You can find this project deployed on streamlit here-https://enterprise-email-classifier.streamlit.app/
This project focuses on automatic e-mail classification for enterprise IT support systems. The objective is to classify incoming emails into meaningful categories and assign priorities using Natural Language Processing and Machine Learning techniques.
The dataset simulates real corporate inbox traffic, including noisy text, inconsistent casing, HTML content, and contact details.
Enterprise IT support teams receive a high volume of emails daily. These emails vary in intent and urgency and include spam, complaints, feedback, and service requests.
Manual sorting and prioritization lead to delays, inconsistency, and operational inefficiency. This project addresses the problem by building an automated e-mail classification pipeline.
The main objectives are:
- Automatically classify emails into predefined categories
- Reduce manual effort in e-mail triaging
- Enable faster response and escalation
- Build a scalable baseline NLP system using TF-IDF
Each email belongs to one of the following four classes:
SPAM complaint feedback request
These categories represent common patterns observed in enterprise IT support inboxes.
Each email is also assigned a priority level:
low medium high
This allows models to support priority-based routing and escalation.
The dataset consists of enterprise-style email messages stored in CSV format.
Each row represents one email and contains:
id subject body label priority
The dataset is balanced across all four labels to ensure fair model training.
The dataset intentionally includes realistic noise such as:
Random capitalization HTML links Email addresses Lengthy and varied text content
These characteristics help test preprocessing robustness and model generalization.
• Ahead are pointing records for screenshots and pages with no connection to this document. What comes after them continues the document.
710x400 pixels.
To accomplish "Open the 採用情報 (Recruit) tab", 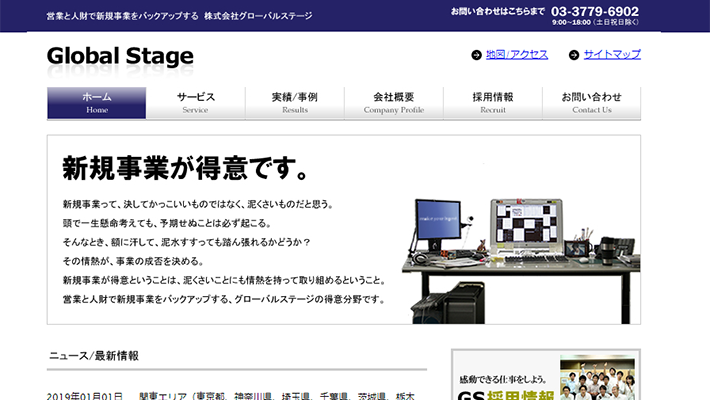I will point(493,103).
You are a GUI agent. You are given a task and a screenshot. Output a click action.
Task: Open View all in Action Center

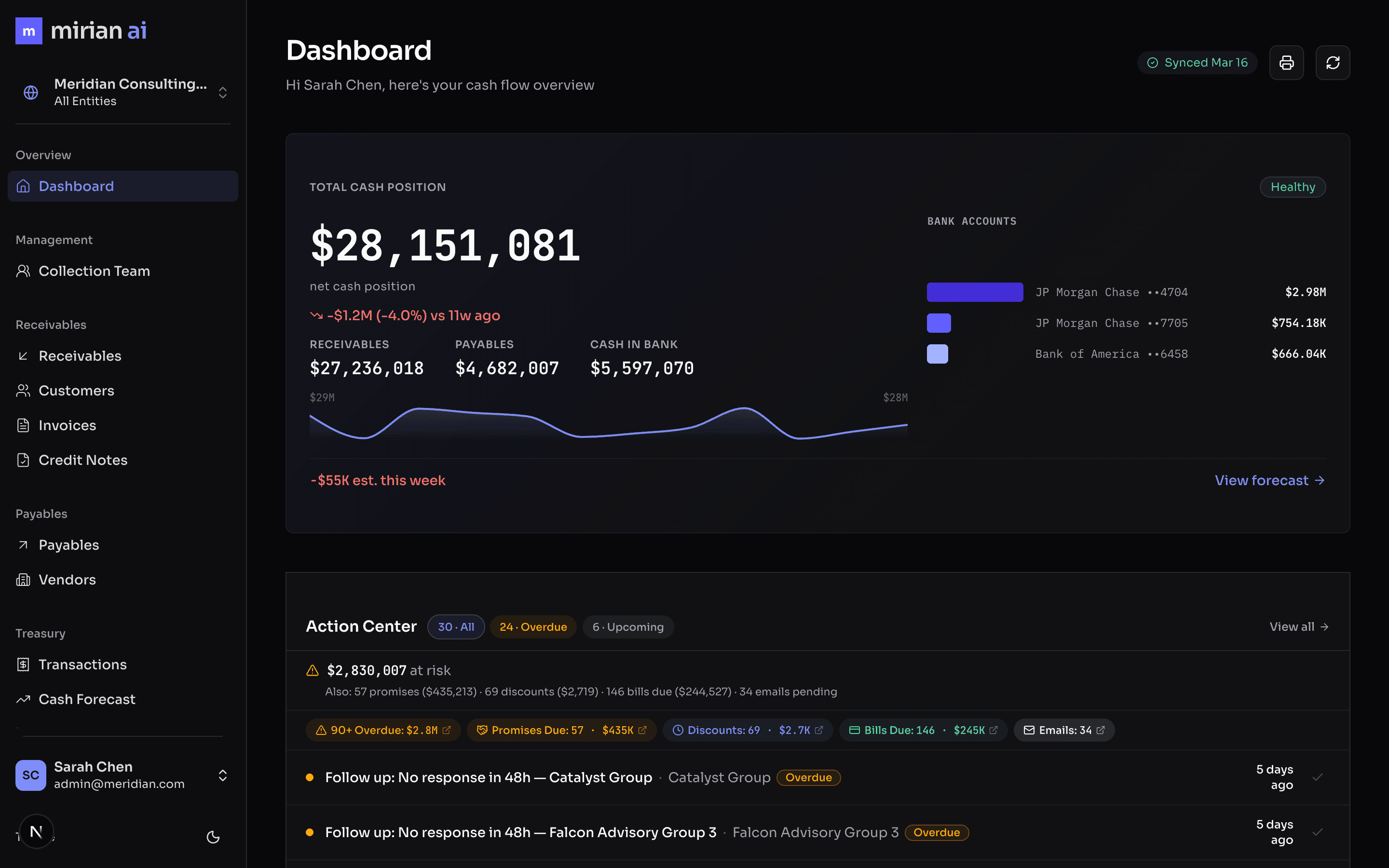[1299, 626]
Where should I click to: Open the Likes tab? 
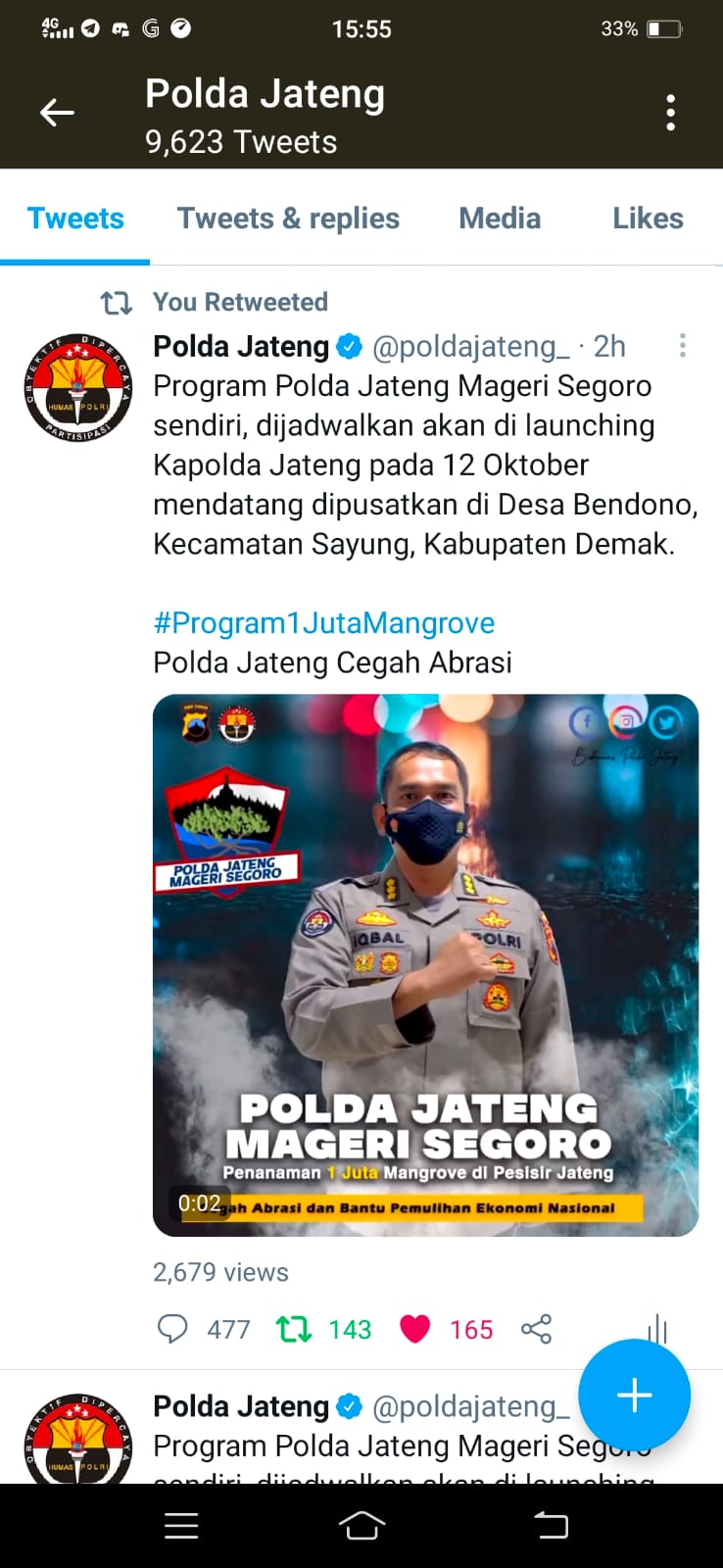[648, 218]
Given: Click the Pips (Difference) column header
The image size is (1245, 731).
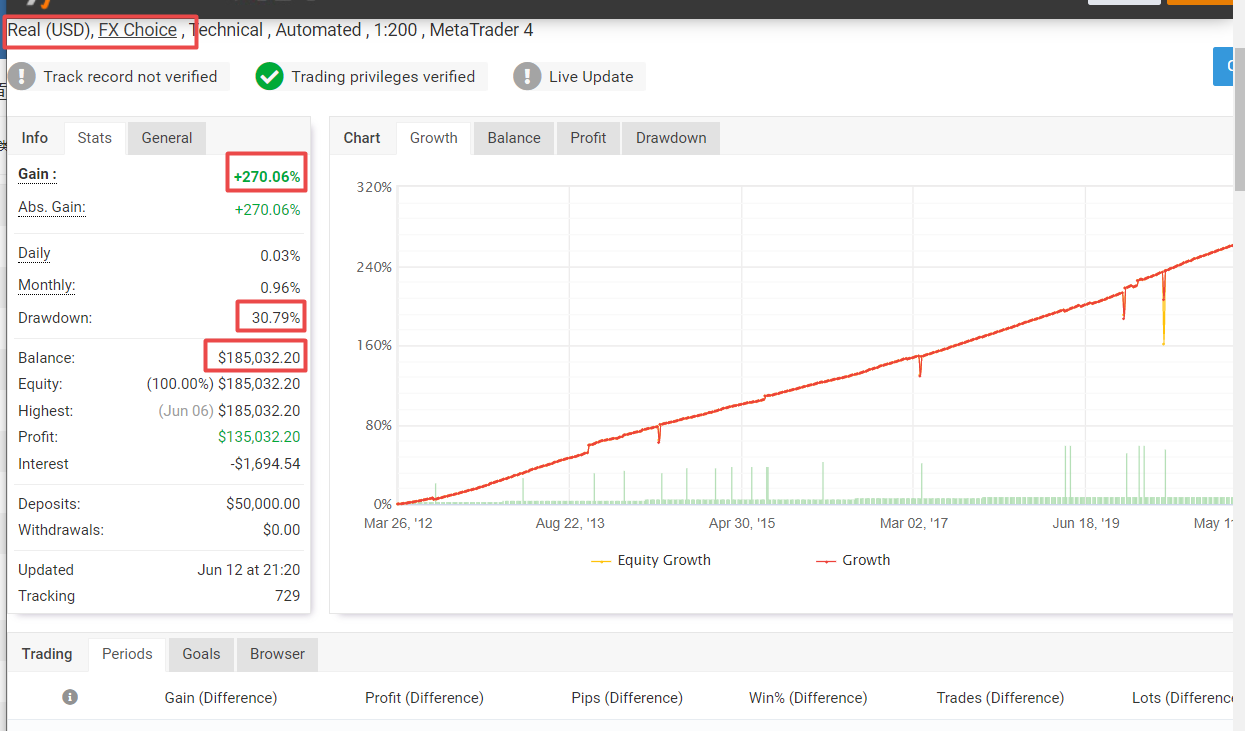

The project follows a clean ML workflow structure:
Raw datasets are stored separately Cleaned datasets are maintained for modeling Train and test splits are isolated Experiments are conducted in Jupyter notebooks
This separation improves reproducibility and clarity.
The typical pipeline used in this project is:
- Load raw email data
- Clean and normalize text
- Combine subject and body fields
- Convert text to numerical features
- Train classification models
- Evaluate performance
TF-IDF vectorization is used to convert email text into numerical representations.
TF-IDF helps by:
Reducing the impact of common words Highlighting discriminative terms Improving linear model performance
Unigrams and bigrams are used to capture both keywords and short phrases.
The following models are suitable for this dataset:
Logistic Regression Naive Bayes Linear Support Vector Machine
Evaluation is performed using accuracy, precision, recall, and F1-score.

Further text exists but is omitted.